Registered Senior Member
Bauman J, Jearawiriyapaisarn N, Kole R. Therapeutic Potential of Splice-Switching Oligonucleotides. Oligonucleotides. 2009 Jan 6. [Epub ahead of print]

You can get the full text from the publisher for free, it's online but this message board won't allow me to post the URL. Try Googling the title.

Ryszard Kole of AVI BioPharma Inc. has published this review of therapeutic applications of splice-modifying oligos, including information about Morpholinos targeting Duchenne muscular dystrophy.

In particular he writes that the PPMO-B, a Morpholino conjugated with a cell-penetrating peptide, enters many muscles and in particular the heart where it produces 20%–30% of normal Dystrophin.

"Exon 23–skipped mRNA and restored production of dystrophin protein remained detectable for at least 2–3 months after treatment, especially in diaphragm and quadriceps, where 100% exon skipping was maintained. This suggested that the PPMO-B/ PMO is very stable in muscle tissues, because the half-life of dystrophin mRNA is only ~16 hours (Tennyson et al., 1996)."

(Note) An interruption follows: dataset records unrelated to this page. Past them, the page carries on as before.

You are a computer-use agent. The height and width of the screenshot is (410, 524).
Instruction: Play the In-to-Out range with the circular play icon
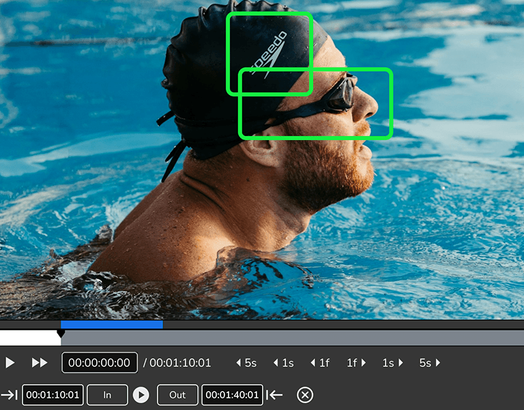point(141,395)
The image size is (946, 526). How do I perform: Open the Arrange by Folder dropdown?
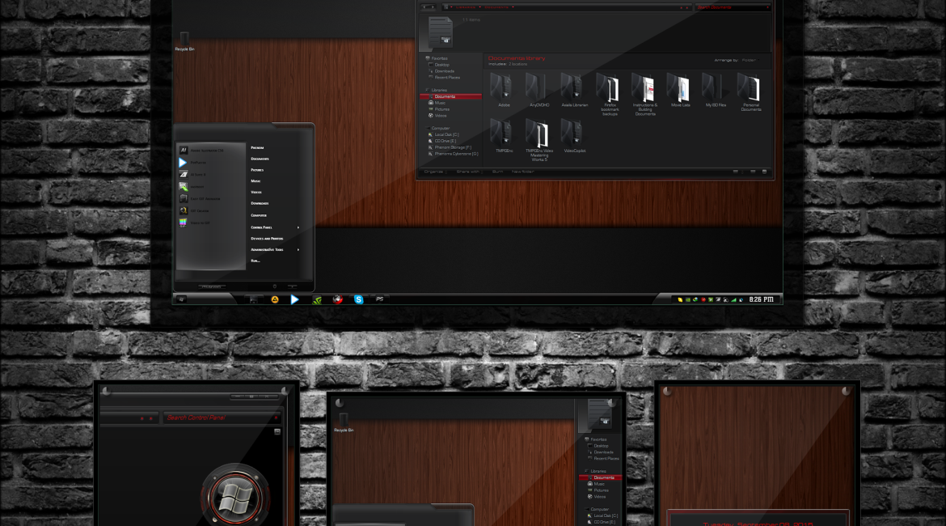click(x=749, y=60)
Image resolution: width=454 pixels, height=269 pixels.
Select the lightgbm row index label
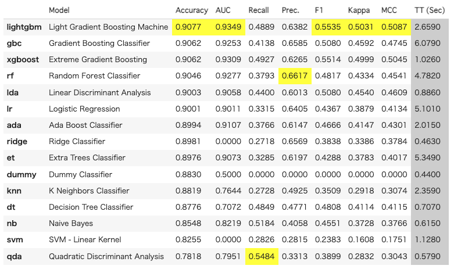24,27
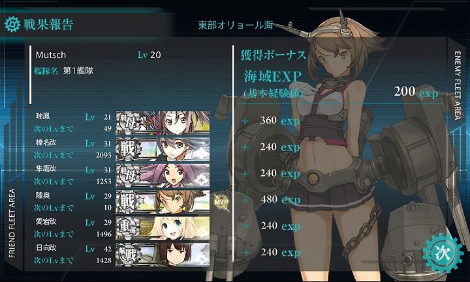470x282 pixels.
Task: Select the 瑞鳳 ship banner portrait
Action: click(163, 122)
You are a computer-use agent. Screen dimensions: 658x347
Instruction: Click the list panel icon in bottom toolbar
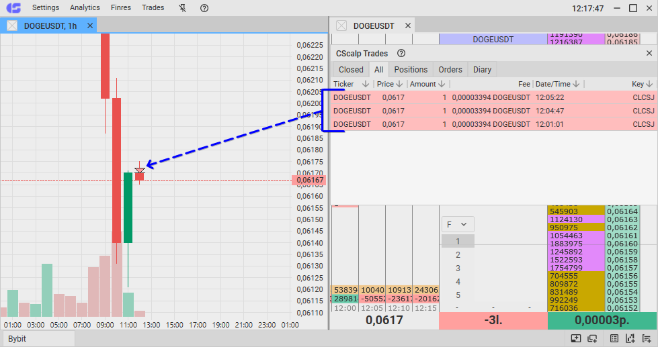pos(615,338)
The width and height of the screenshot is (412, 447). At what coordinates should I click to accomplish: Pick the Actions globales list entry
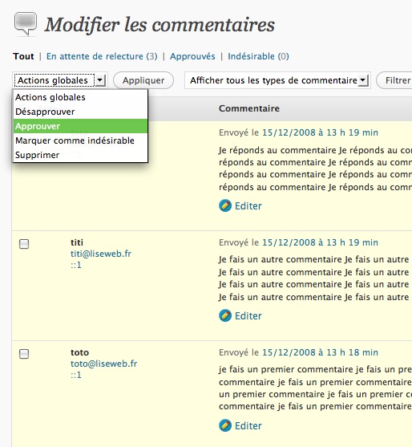81,97
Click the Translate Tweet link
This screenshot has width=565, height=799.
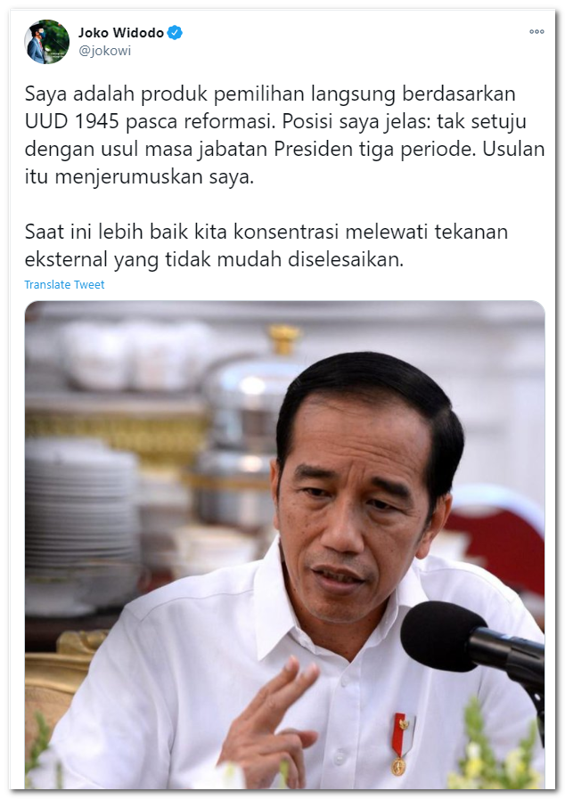tap(64, 285)
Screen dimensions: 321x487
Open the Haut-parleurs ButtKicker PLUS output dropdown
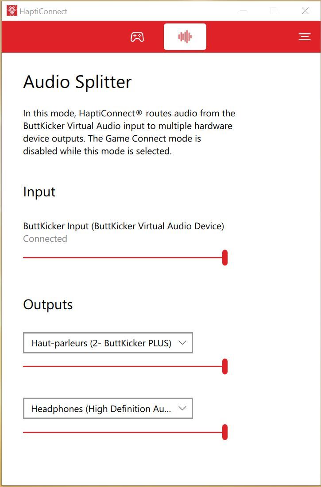102,343
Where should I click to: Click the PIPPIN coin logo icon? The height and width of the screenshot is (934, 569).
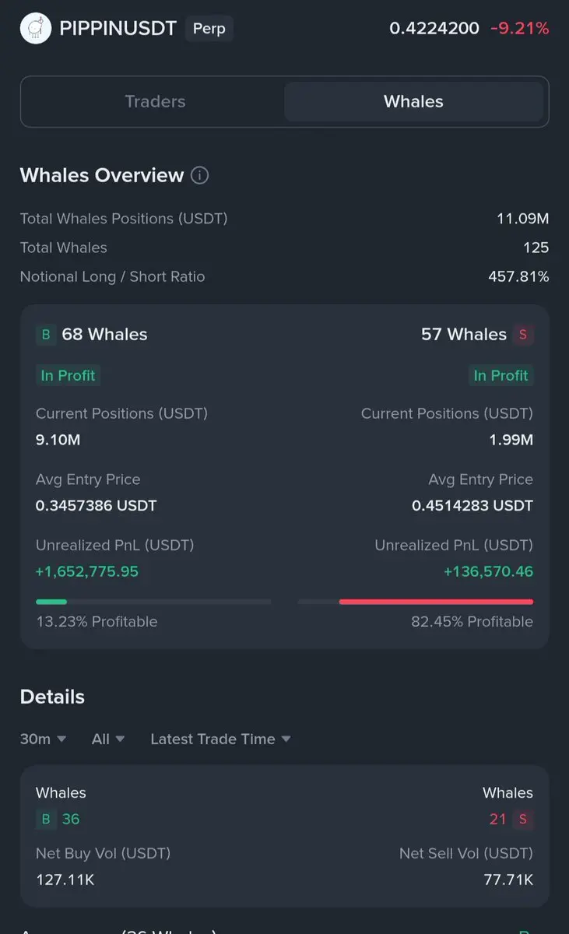[35, 29]
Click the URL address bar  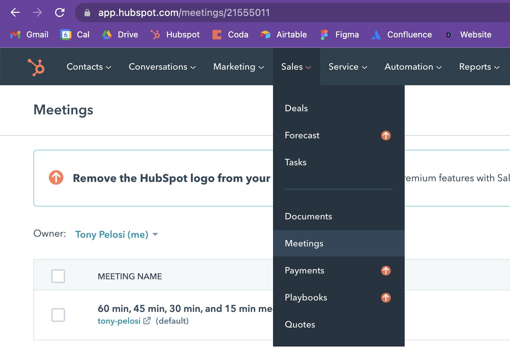(x=291, y=13)
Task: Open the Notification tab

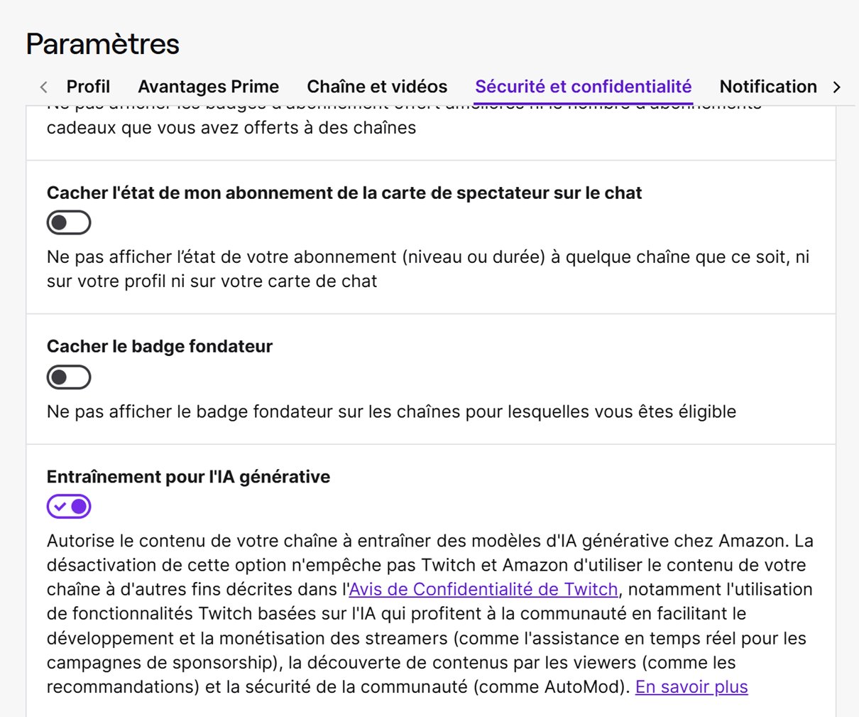Action: point(768,87)
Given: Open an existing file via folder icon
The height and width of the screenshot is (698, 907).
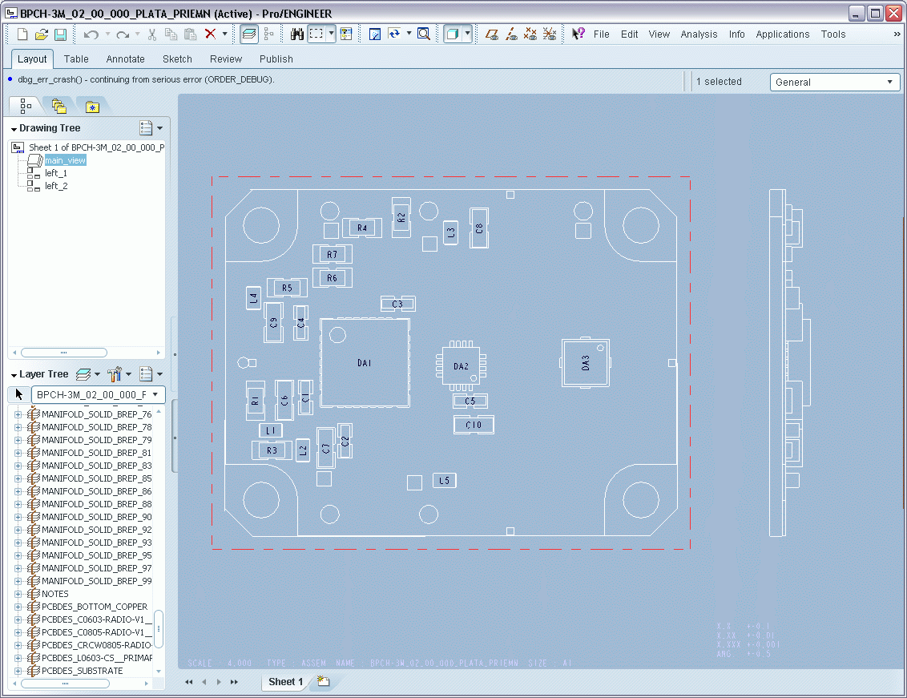Looking at the screenshot, I should click(x=42, y=34).
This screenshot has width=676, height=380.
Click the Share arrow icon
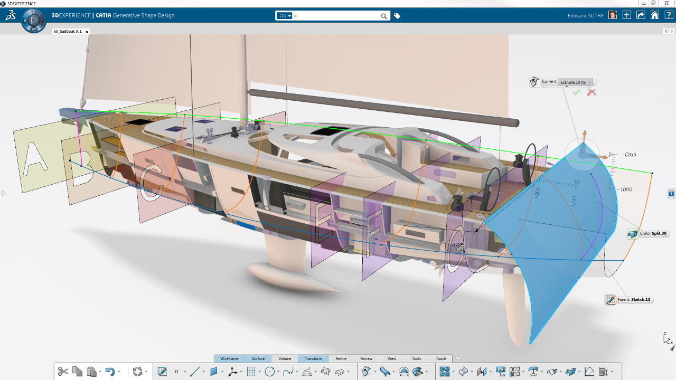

This review explores a number of other potential therapeutic applications of splice-modifying Morpholinos, including discussions of targets such as β-globin (β-Thalassemia), SMN2 (Spinal muscular atrophy), TNFR2 and MyD88 (Inflammatory diseases), HER2 (Cancer), ClC-1 (Dystrophia myotonica type 1), ATP7A (Menkes disease), ATM (Ataxia telangiectasia), APOB (Atherosclerosis), PCCA, PCCB, and MUT (Propionic and methylmalonic acidemias).